> _ACTIVITY_:
Please, without any pictures, transcribe the lines from the one holding "Task: Click the" to the end of the listing, both ends included.

↓

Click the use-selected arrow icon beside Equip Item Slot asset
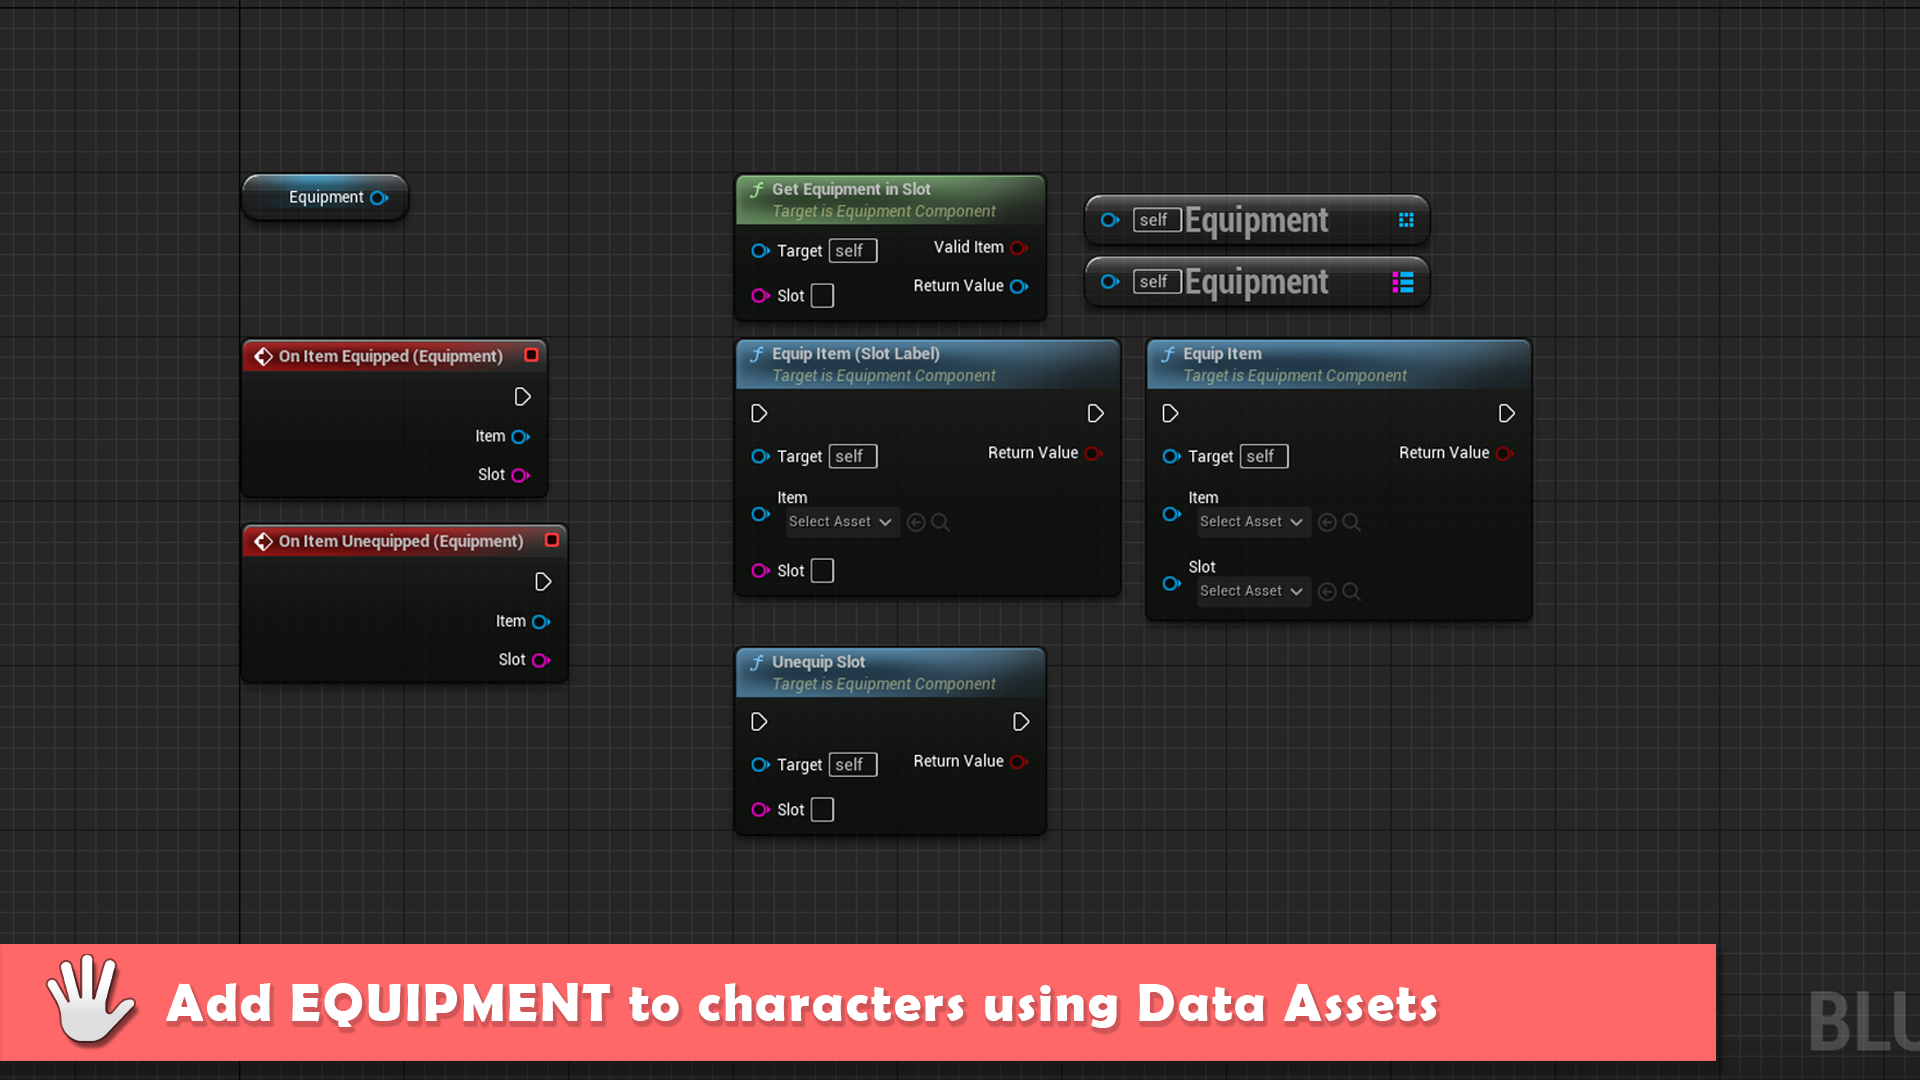This screenshot has width=1920, height=1080. [1327, 592]
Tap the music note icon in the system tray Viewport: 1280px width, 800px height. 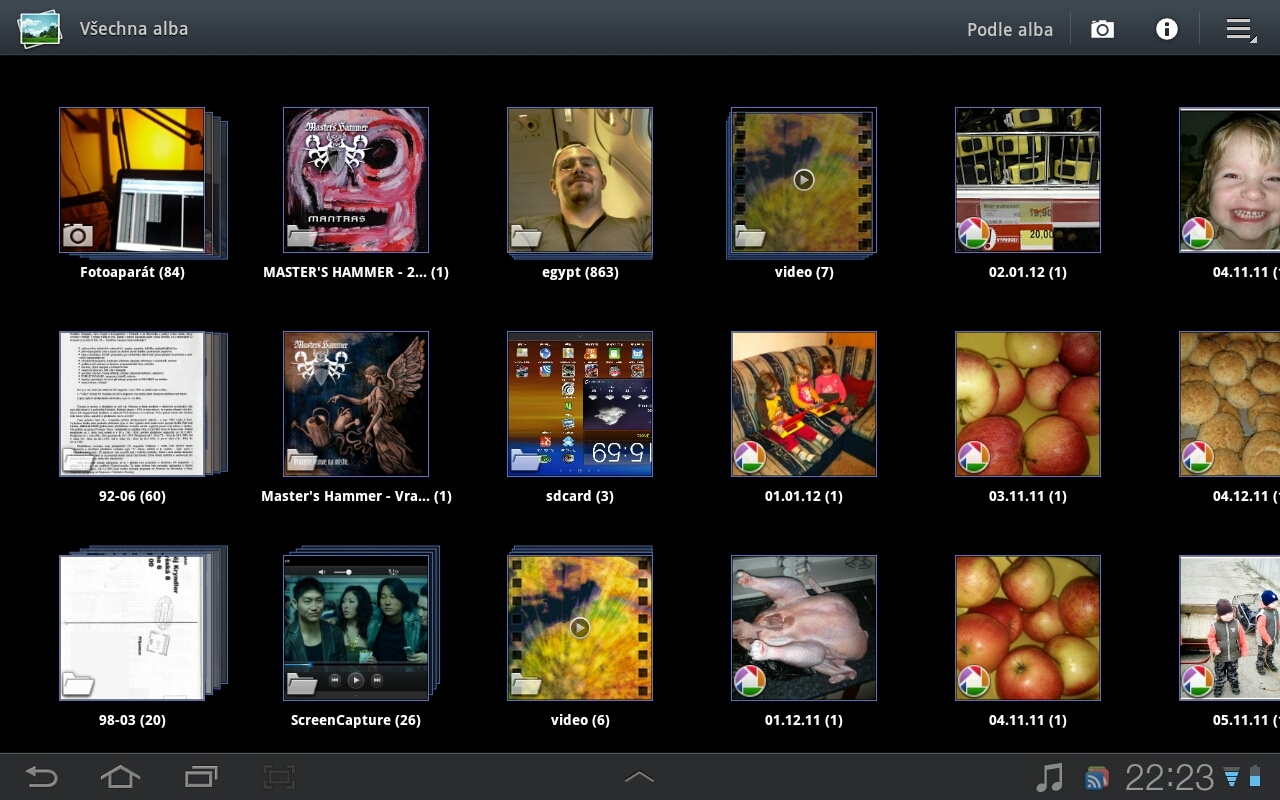[x=1047, y=776]
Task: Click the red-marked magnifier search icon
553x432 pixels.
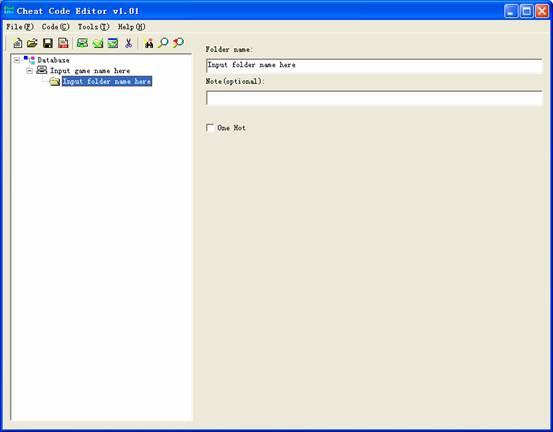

↑

> _OUTPUT OF THE EXERCISE_:
Task: Click the red-marked magnifier search icon
553x432 pixels.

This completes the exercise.